- [REQUIREMENT]
For the word "width", copy every line of the material that includes it.

- [DATA FOR PROCESSING]
● ● ● ● ● ● ●

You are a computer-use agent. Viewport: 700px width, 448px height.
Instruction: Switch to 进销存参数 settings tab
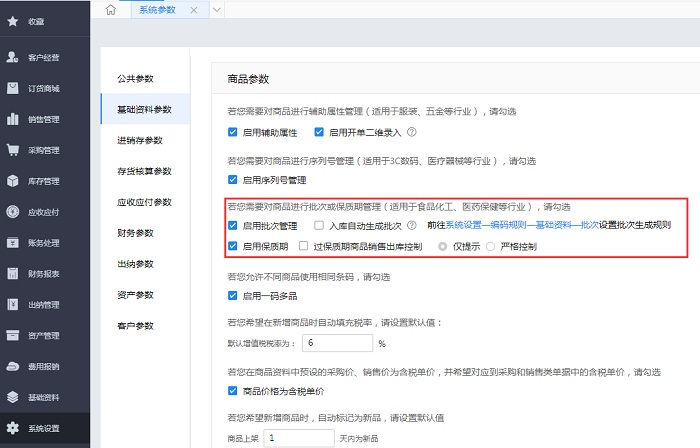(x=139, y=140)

● ● ● ● ● ● ●

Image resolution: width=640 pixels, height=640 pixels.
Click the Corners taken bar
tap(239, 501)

● ● ● ● ● ● ●

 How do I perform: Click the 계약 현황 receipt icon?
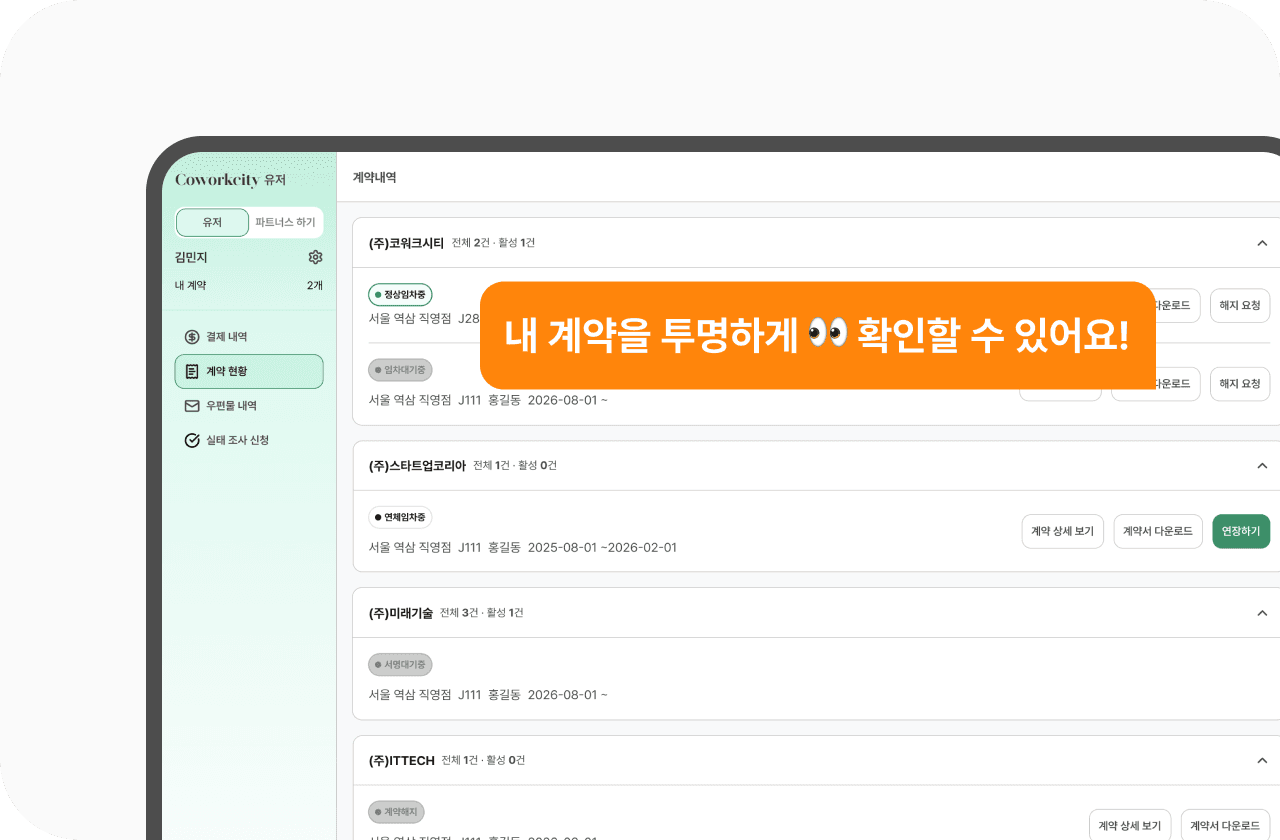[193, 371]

● ● ● ● ● ● ●

- [EXERCISE RESPONSE]
You are a computer-use agent. Viewport: 700px width, 448px height.
Image resolution: width=640 pixels, height=640 pixels.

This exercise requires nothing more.